Covid Inquiry Hails Vaccine Programme as Extraordinary Success
The UK Covid-19 Public Inquiry has delivered its verdict on the nation's pandemic response, with chairwoman Baroness Heather Hallett praising the vaccine rollout as an extraordinary feat of biomedical science. In her comprehensive report published on Thursday 16 April 2026, Lady Hallett emphasised that the United Kingdom established itself as a world leader in developing and distributing vaccines at unprecedented scale.
Compensation Scheme Requires Immediate Overhaul
Despite celebrating the overall success of the vaccination programme, the inquiry has identified serious shortcomings in the compensation system for those harmed by Covid-19 jabs. Baroness Hallett has called for urgent reform of the payment scheme, recommending that maximum payouts should be increased to at least £200,000 - nearly double the current upper limit of £120,000.

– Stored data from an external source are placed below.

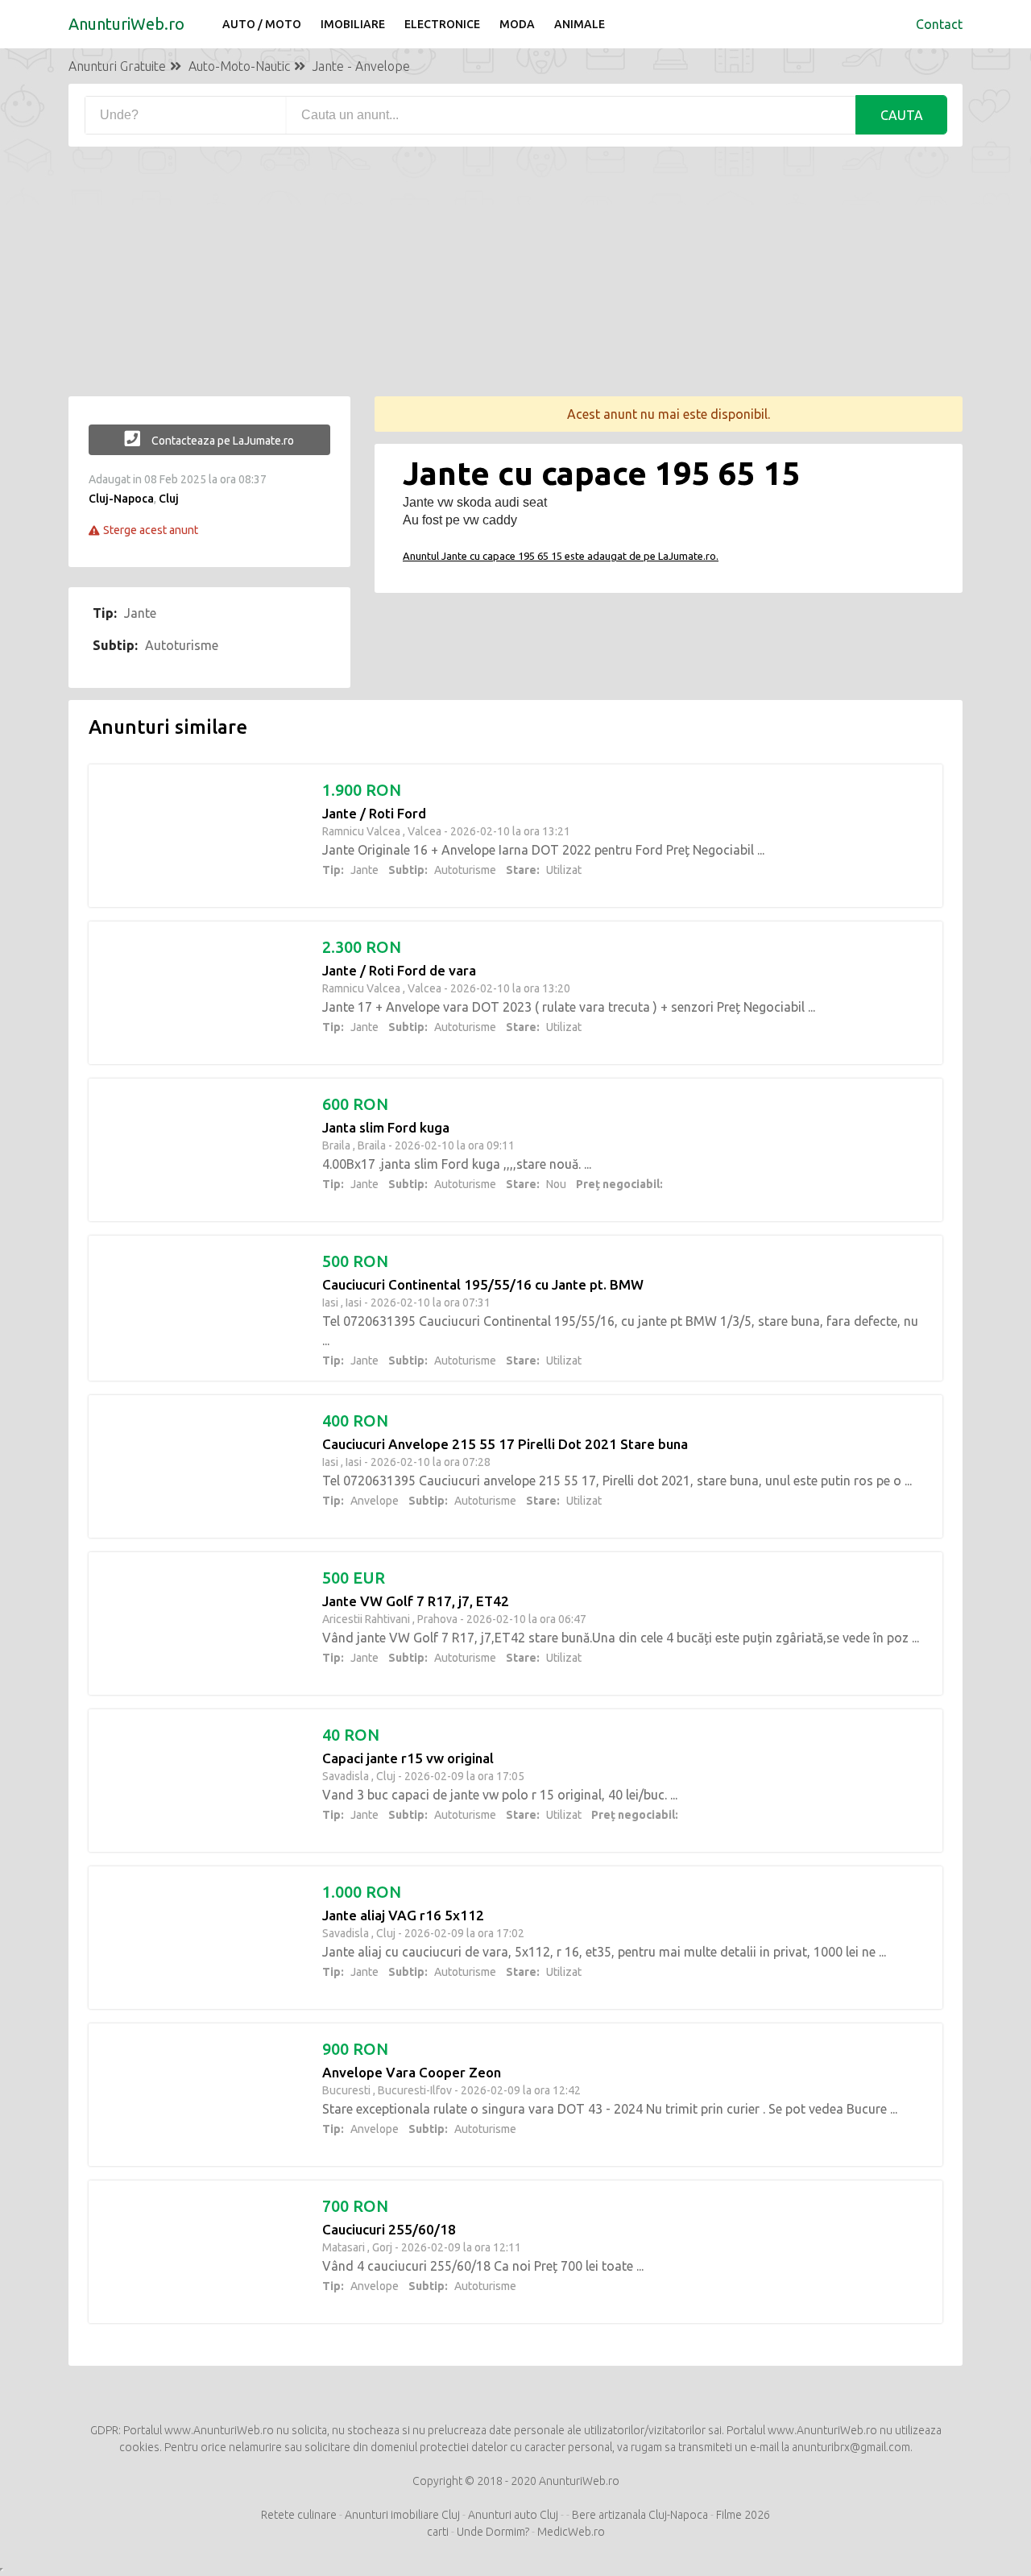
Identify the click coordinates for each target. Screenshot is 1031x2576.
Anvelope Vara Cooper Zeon (411, 2072)
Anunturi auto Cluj (513, 2514)
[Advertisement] (515, 283)
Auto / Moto (261, 24)
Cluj (169, 498)
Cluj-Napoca (121, 498)
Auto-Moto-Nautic (239, 66)
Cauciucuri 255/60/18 (389, 2229)
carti (438, 2531)
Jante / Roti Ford (374, 813)
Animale (579, 24)
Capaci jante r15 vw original (408, 1758)
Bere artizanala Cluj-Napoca (640, 2514)
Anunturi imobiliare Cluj (402, 2514)
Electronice (442, 24)
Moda (517, 24)
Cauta (901, 115)
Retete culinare (299, 2514)
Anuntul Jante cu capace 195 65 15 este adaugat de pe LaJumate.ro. (560, 555)
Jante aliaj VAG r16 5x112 (403, 1915)
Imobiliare (353, 24)
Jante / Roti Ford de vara (399, 970)
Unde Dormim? (493, 2531)
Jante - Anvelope (361, 66)
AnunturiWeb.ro (126, 23)
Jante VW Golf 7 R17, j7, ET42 (415, 1601)
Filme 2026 (743, 2514)
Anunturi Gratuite (117, 66)
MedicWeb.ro (571, 2531)
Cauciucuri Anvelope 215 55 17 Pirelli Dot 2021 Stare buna (505, 1444)
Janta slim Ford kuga (385, 1127)
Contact (939, 24)
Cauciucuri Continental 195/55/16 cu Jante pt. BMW (483, 1284)
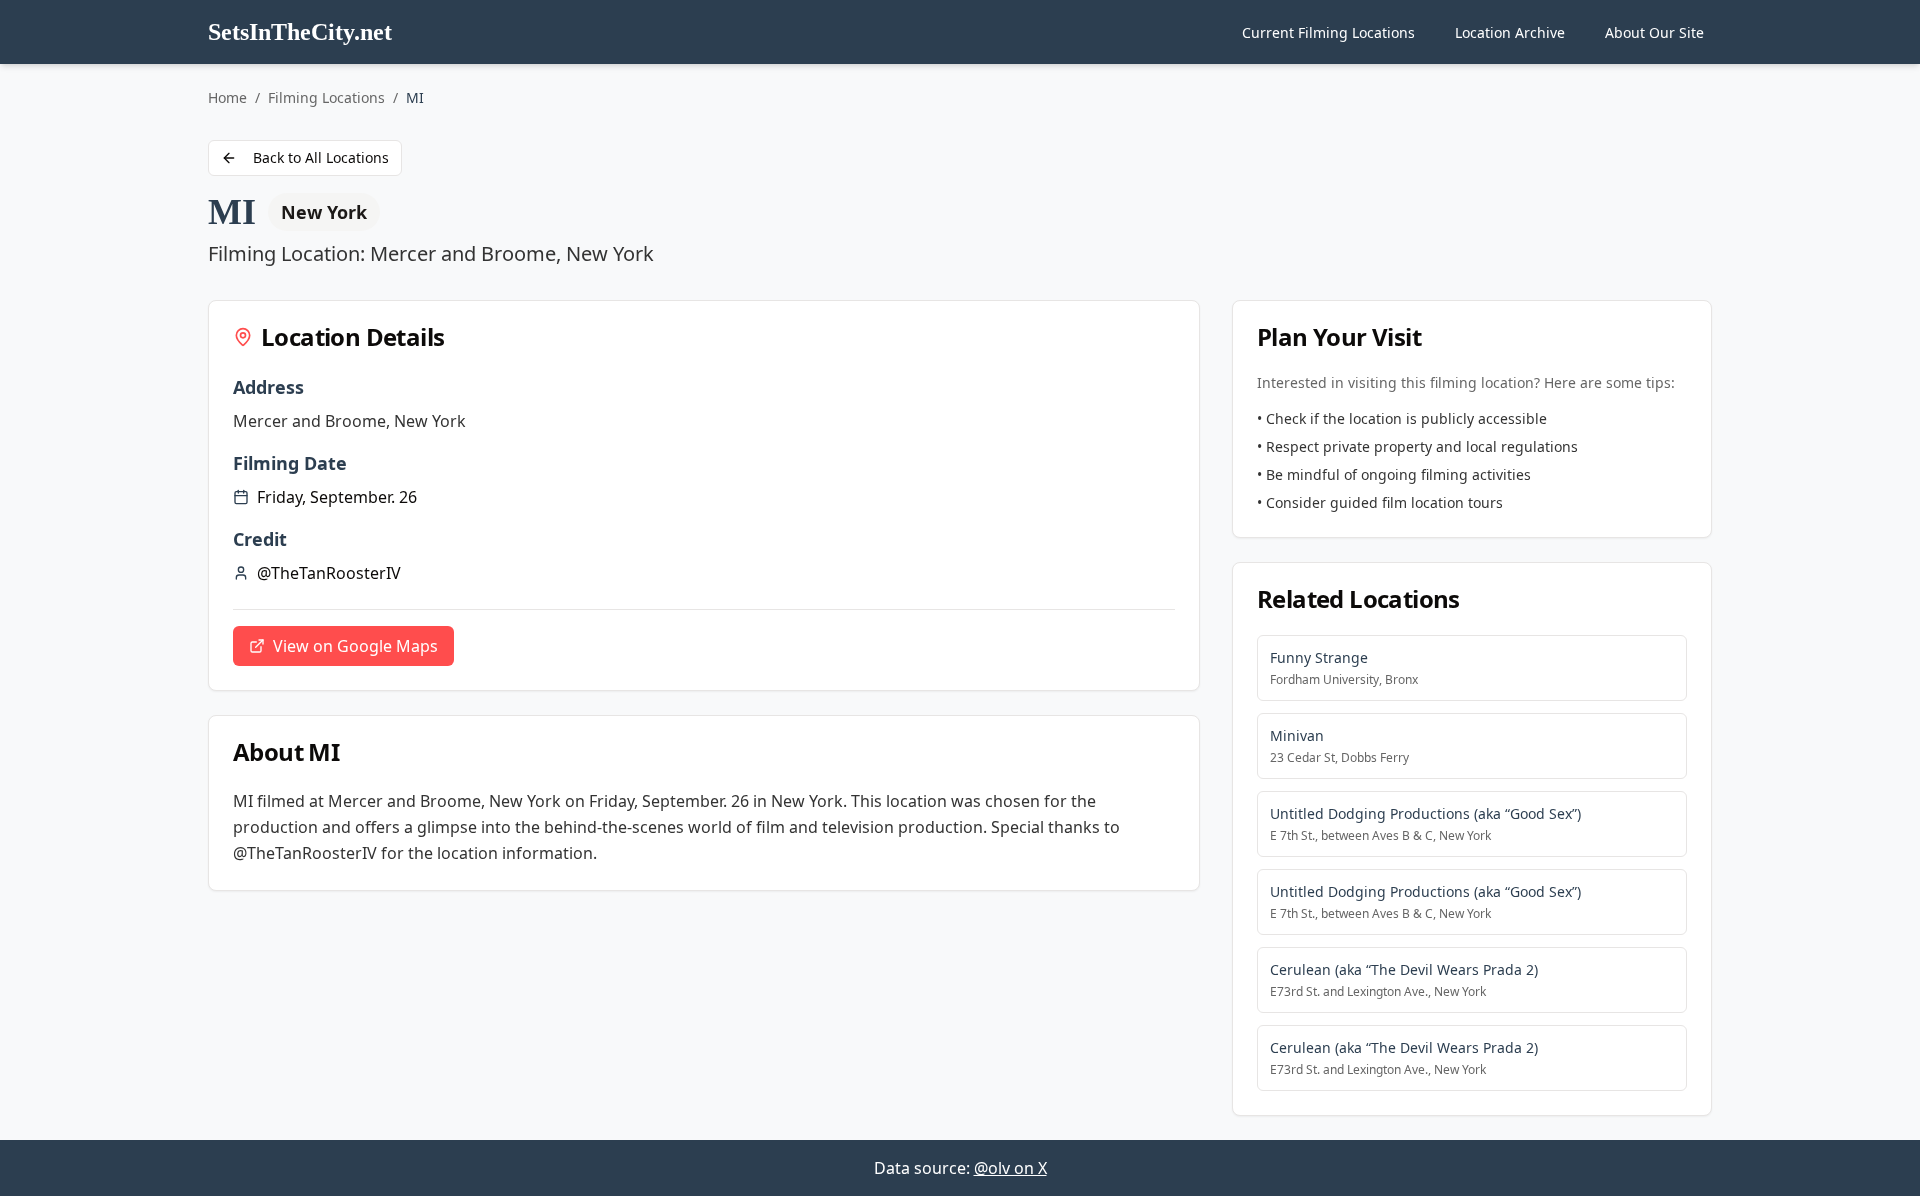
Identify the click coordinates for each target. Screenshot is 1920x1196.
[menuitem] (1328, 32)
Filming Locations (326, 97)
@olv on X (1010, 1168)
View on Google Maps (355, 646)
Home (227, 97)
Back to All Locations (321, 157)
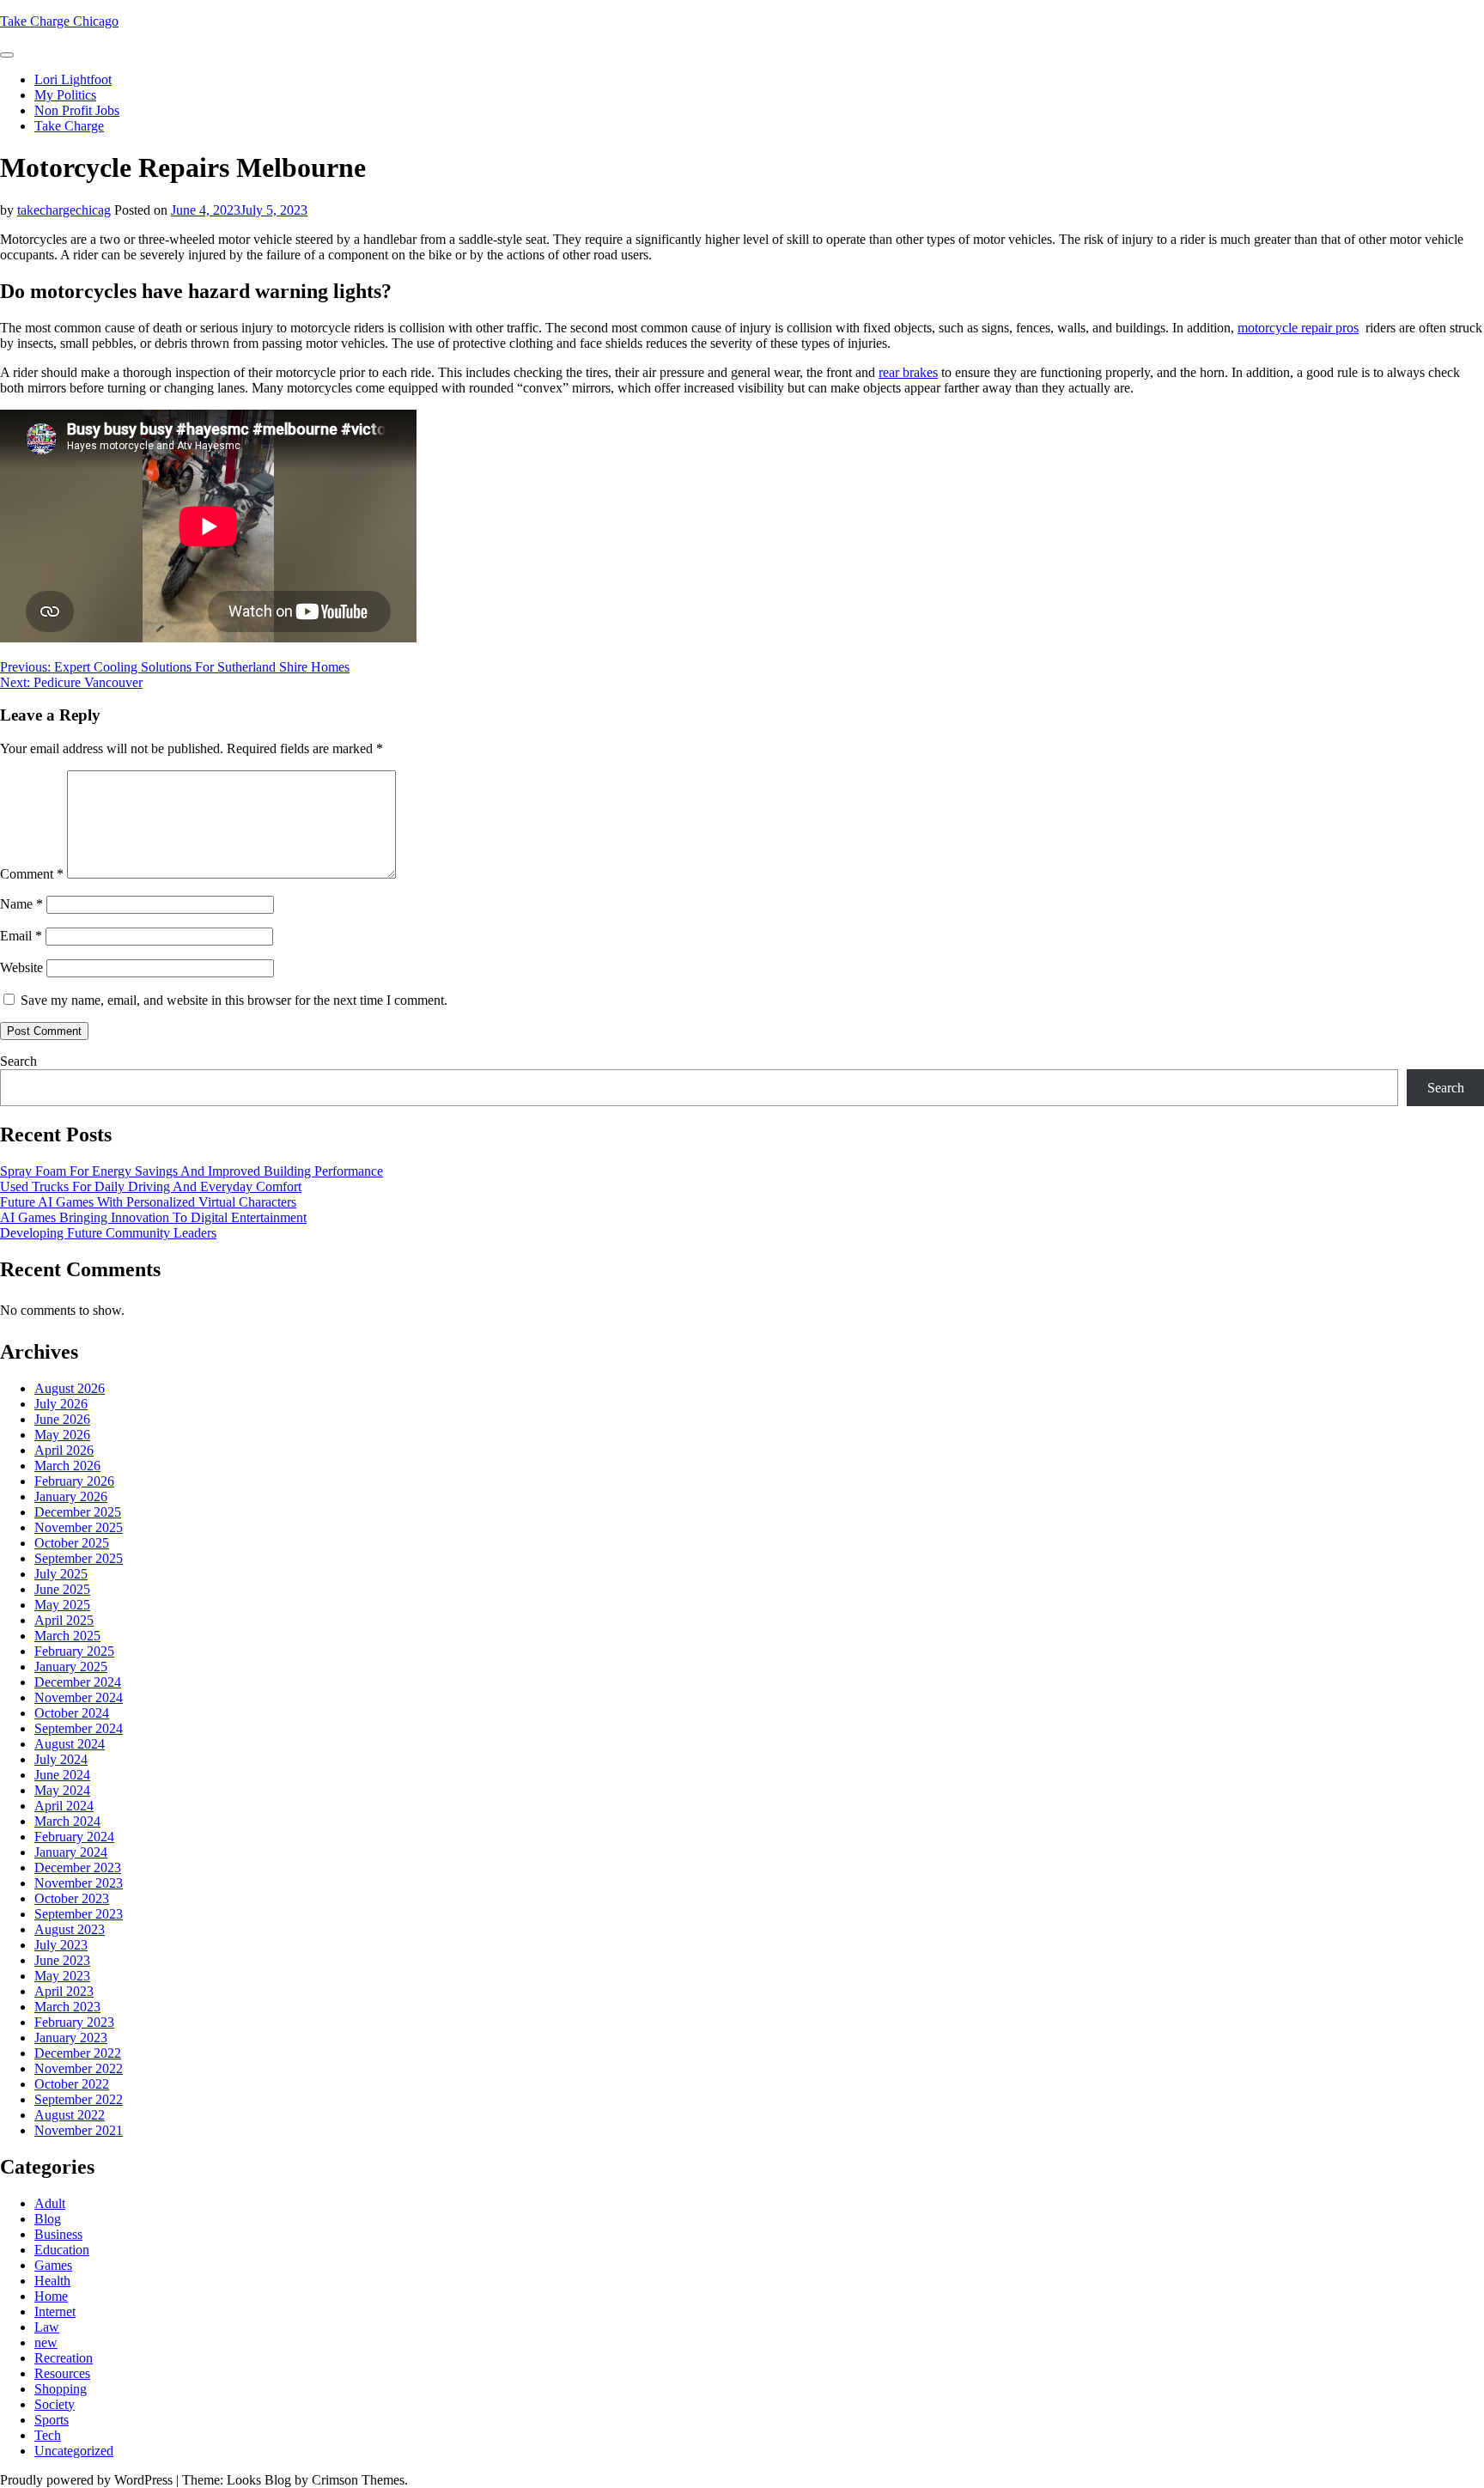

The report particularly criticises the existing requirement that claimants must demonstrate 60% disability to qualify for compensation. This threshold leaves those people with a significant injury that affects how they live, but does not meet the 60% threshold, with nothing, the inquiry chairwoman stated. She has proposed replacing this system with a graduated threshold scheme that would provide more equitable support.
Vaccine Safety Systems Praised Despite Harm Cases
In her 274-page report, Lady Hallett acknowledged that while some individuals suffered serious injury or death from vaccines, robust safety systems were maintained throughout the pandemic. These included rigorous trials and regulatory approval processes and the taking of prompt action when any problem was identified, she wrote in her foreword to the fourth major report from the ongoing inquiry.
The statistics presented in the document underscore the programme's success: by March 2023, Covid-19 vaccines had saved approximately 475,000 lives in England and Scotland alone, with millions more preserved globally. On any objective analysis, the risks of the Covid-19 vaccines were carefully managed and were far outweighed by the benefits, Baroness Hallett concluded.
Addressing Vaccine Hesitancy Before Next Pandemic
The inquiry has also turned its attention to the persistent challenge of vaccine hesitancy, urging the Government to develop more effective strategies for engaging communities with lower uptake rates. Lady Hallett emphasised that action is needed in all four nations to build trust within communities with lower vaccine uptake and to make vaccines more accessible to them, before the next pandemic hits.
This recommendation comes alongside praise for the remarkable speed of vaccine development and distribution. The vaccination programme was an extraordinary feat. Effective vaccines were developed, produced and delivered to the majority of the population in record time, the report states, while simultaneously acknowledging the suffering of those adversely affected by immunisation.
The inquiry's findings present a balanced assessment that celebrates biomedical achievement while demanding improved support systems for the small minority who experienced harm from what remains one of the most successful public health interventions in modern British history.